GIVEN DATA: Begin
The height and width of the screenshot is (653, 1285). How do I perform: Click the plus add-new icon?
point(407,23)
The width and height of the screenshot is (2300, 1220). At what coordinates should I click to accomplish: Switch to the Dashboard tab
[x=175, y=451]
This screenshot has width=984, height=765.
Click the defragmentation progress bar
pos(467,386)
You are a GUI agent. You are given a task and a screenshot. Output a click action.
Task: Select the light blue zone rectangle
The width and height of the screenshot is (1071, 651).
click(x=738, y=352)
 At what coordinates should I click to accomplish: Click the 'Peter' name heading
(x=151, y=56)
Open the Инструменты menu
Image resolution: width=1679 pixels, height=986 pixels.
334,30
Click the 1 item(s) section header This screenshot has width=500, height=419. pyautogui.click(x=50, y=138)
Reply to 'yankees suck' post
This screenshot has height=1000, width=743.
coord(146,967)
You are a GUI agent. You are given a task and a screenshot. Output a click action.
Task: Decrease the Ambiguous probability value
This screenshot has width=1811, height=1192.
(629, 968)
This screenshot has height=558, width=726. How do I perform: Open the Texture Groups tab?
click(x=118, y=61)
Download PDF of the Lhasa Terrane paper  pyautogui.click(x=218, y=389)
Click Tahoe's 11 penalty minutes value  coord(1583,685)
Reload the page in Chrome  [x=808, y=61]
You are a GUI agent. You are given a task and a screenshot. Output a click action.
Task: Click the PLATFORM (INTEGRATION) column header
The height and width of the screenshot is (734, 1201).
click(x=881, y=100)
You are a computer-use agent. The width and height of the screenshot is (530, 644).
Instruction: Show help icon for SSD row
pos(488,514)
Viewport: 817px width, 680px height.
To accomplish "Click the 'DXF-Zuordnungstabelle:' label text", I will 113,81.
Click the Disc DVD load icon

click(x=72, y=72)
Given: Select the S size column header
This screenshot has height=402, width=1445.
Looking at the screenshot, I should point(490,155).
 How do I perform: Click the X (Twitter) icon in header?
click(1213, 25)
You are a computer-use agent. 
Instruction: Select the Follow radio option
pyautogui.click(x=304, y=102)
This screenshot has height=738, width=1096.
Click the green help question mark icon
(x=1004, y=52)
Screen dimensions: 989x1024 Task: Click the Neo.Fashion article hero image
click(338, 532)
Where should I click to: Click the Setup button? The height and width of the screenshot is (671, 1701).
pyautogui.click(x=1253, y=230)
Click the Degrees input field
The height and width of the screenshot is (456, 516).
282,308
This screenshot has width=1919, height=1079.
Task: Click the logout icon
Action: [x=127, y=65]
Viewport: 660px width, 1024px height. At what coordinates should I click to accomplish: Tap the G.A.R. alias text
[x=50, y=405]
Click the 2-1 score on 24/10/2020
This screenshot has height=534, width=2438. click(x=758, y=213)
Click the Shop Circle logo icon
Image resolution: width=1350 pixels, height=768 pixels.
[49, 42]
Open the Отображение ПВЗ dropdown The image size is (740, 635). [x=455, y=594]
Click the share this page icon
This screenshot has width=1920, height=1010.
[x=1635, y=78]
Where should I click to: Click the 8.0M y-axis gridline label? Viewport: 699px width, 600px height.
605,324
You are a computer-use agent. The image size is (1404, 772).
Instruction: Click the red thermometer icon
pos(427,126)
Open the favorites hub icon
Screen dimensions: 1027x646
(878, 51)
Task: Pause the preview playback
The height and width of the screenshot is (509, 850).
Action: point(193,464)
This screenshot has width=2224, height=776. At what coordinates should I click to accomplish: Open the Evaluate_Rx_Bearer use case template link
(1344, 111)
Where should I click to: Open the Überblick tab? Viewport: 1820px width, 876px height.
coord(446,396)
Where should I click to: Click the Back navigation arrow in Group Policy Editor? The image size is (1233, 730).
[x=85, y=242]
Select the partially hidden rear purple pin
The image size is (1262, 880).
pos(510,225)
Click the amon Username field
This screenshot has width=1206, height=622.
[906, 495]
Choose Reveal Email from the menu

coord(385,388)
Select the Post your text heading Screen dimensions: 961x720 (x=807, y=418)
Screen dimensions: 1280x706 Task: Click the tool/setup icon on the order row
GIVEN DATA: End
EXERCISE BRIEF
Go through the records and report each line that contains "column".

OUTPUT OF THE EXERCISE
Task: Click the PLATFORM (INTEGRATION) column header
Given: Select the S size column header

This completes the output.